** Opening EXTRACTED ENTRIES block **
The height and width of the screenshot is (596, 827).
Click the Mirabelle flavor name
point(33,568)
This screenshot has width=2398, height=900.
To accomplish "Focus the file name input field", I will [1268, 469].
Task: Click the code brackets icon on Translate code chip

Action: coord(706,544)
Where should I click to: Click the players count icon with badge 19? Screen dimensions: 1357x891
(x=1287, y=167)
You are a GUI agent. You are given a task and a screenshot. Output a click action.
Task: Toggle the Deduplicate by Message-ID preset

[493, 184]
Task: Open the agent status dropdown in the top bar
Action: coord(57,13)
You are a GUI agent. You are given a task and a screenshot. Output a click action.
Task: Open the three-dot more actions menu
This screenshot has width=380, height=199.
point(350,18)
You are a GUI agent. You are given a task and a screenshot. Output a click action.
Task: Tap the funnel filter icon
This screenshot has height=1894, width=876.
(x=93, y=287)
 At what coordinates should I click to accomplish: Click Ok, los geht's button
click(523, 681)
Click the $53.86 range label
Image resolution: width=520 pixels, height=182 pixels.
** Closing EXTRACTED ENTRIES block **
WHAT NEEDS TO BE DONE:
From the line that contains "Task: Toggle the" through the final line of the entries above, every line must be reproduced exactly and nothing more.

EXERCISE SOLUTION:
Task: Toggle the Deduplicate by Message-ID preset

[493, 184]
Task: Open the agent status dropdown in the top bar
Action: coord(57,13)
You are a GUI agent. You are given a task and a screenshot. Output a click action.
Task: Open the three-dot more actions menu
This screenshot has width=380, height=199.
point(350,18)
You are a GUI agent. You are given a task and a screenshot. Output a click action.
Task: Tap the funnel filter icon
This screenshot has height=1894, width=876.
(x=93, y=287)
 At what coordinates should I click to accomplish: Click Ok, los geht's button
click(523, 681)
Click the $53.86 range label
Image resolution: width=520 pixels, height=182 pixels.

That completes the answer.